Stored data
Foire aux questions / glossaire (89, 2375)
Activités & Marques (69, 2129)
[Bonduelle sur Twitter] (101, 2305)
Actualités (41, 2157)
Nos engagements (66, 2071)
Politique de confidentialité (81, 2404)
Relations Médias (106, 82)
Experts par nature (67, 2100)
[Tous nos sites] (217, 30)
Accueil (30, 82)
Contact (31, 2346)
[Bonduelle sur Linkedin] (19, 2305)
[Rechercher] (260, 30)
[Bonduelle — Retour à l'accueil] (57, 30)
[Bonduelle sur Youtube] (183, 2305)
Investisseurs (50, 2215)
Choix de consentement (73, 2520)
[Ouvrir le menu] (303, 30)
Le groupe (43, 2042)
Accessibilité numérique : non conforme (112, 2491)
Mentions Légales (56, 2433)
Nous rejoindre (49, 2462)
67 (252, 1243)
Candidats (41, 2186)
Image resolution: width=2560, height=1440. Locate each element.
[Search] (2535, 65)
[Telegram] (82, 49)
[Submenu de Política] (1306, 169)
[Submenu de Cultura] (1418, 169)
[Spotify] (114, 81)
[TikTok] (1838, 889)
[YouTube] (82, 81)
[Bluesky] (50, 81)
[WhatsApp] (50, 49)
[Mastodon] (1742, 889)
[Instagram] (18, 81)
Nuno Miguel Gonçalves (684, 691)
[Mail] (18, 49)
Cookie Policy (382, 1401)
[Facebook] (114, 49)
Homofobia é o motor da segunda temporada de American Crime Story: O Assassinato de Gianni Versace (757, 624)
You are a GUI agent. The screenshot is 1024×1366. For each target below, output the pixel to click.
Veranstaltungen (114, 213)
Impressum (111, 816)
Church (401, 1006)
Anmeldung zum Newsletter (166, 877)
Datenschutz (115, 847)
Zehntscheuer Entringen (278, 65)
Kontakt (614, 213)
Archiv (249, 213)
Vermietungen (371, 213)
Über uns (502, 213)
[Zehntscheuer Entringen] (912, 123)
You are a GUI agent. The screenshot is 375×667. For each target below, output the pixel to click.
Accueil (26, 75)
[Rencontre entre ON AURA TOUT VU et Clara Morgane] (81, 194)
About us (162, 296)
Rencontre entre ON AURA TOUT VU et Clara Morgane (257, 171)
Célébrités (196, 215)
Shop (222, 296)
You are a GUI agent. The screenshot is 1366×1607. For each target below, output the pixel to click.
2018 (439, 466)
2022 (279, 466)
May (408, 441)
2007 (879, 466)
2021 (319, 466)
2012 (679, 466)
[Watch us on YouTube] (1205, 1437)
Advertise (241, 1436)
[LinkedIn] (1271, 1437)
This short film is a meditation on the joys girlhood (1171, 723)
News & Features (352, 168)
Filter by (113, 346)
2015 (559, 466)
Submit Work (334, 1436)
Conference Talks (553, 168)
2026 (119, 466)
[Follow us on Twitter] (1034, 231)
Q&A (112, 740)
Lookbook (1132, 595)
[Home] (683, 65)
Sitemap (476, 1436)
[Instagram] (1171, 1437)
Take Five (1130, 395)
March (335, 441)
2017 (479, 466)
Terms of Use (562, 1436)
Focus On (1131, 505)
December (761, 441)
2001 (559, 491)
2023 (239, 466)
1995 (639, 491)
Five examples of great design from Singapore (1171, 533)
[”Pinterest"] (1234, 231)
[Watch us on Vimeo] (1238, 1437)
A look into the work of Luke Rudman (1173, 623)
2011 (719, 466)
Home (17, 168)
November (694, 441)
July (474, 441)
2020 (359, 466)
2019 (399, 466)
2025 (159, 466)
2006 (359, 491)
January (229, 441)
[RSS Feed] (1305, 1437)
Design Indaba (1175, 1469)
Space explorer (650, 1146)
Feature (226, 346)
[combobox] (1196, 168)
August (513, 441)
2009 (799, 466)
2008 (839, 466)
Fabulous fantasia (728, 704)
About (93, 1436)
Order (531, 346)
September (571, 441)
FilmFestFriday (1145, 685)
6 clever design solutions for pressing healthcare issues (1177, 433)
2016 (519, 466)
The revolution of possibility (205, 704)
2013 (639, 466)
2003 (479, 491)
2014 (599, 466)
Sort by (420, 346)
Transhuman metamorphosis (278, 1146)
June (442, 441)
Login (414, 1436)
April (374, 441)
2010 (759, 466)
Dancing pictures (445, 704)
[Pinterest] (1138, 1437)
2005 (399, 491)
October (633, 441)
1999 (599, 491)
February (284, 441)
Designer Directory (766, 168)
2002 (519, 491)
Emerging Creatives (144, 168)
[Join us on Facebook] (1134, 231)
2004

## Task
Your task is to list each line of the records with the word "agent".

## Solution below
You are a GUI agent. The screenshot is 1024×1366. For each target below, output the pixel to click.
You are a GUI agent. The screenshot is 375×667. For each target below, output the pixel to click.
You are a GUI agent. The screenshot is 1366×1607. For each target below, output the pixel to click.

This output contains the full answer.